DATA TO EXAMINE
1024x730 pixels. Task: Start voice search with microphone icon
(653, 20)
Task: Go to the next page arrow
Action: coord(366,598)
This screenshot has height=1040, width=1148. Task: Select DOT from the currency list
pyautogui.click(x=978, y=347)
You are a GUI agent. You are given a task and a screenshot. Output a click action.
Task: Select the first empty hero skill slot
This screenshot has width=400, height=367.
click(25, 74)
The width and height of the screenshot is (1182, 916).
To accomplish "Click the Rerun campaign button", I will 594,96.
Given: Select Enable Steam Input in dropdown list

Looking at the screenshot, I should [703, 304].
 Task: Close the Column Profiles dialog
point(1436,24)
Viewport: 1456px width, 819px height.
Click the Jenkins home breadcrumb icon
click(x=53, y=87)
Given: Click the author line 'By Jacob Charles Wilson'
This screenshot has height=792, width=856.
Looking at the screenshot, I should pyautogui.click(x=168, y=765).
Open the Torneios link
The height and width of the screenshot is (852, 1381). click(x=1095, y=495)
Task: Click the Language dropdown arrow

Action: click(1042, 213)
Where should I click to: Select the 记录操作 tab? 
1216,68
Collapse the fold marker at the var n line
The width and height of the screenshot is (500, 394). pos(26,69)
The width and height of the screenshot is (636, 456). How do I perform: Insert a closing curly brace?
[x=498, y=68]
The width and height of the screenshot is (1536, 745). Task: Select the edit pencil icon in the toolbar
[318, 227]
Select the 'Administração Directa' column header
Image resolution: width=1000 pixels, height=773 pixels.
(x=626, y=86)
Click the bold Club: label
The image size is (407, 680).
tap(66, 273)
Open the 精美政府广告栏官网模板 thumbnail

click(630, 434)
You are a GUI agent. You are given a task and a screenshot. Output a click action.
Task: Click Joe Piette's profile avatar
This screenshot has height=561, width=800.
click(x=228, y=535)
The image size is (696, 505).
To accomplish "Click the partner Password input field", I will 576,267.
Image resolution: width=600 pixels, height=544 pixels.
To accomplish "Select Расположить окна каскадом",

EXERCISE
Each record is to be retyped exactly as it appears.

REPLY
1024x730 pixels. Task: Start voice search with microphone icon
(653, 20)
Task: Go to the next page arrow
Action: coord(366,598)
This screenshot has height=1040, width=1148. Task: Select DOT from the currency list
pyautogui.click(x=978, y=347)
You are a GUI agent. You are given a task and a screenshot. Output a click action.
Task: Select the first empty hero skill slot
This screenshot has width=400, height=367.
click(25, 74)
The width and height of the screenshot is (1182, 916).
To accomplish "Click the Rerun campaign button", I will 594,96.
Given: Select Enable Steam Input in dropdown list

Looking at the screenshot, I should [703, 304].
 Task: Close the Column Profiles dialog
point(1436,24)
Viewport: 1456px width, 819px height.
Click the Jenkins home breadcrumb icon
click(x=53, y=87)
Given: Click the author line 'By Jacob Charles Wilson'
This screenshot has height=792, width=856.
Looking at the screenshot, I should pyautogui.click(x=168, y=765).
Open the Torneios link
The height and width of the screenshot is (852, 1381). click(x=1095, y=495)
Task: Click the Language dropdown arrow

Action: click(1042, 213)
Where should I click to: Select the 记录操作 tab? 
1216,68
Collapse the fold marker at the var n line
The width and height of the screenshot is (500, 394). pos(26,69)
The width and height of the screenshot is (636, 456). How do I perform: Insert a closing curly brace?
[x=498, y=68]
The width and height of the screenshot is (1536, 745). Task: Select the edit pencil icon in the toolbar
[318, 227]
Select the 'Administração Directa' column header
Image resolution: width=1000 pixels, height=773 pixels.
(x=626, y=86)
Click the bold Club: label
The image size is (407, 680).
tap(66, 273)
Open the 精美政府广告栏官网模板 thumbnail

click(630, 434)
You are a GUI agent. You are given a task and a screenshot. Output a click action.
Task: Click Joe Piette's profile avatar
This screenshot has height=561, width=800.
click(x=228, y=535)
The image size is (696, 505).
To accomplish "Click the partner Password input field", I will 576,267.
Image resolution: width=600 pixels, height=544 pixels.
To accomplish "Select Расположить окна каскадом",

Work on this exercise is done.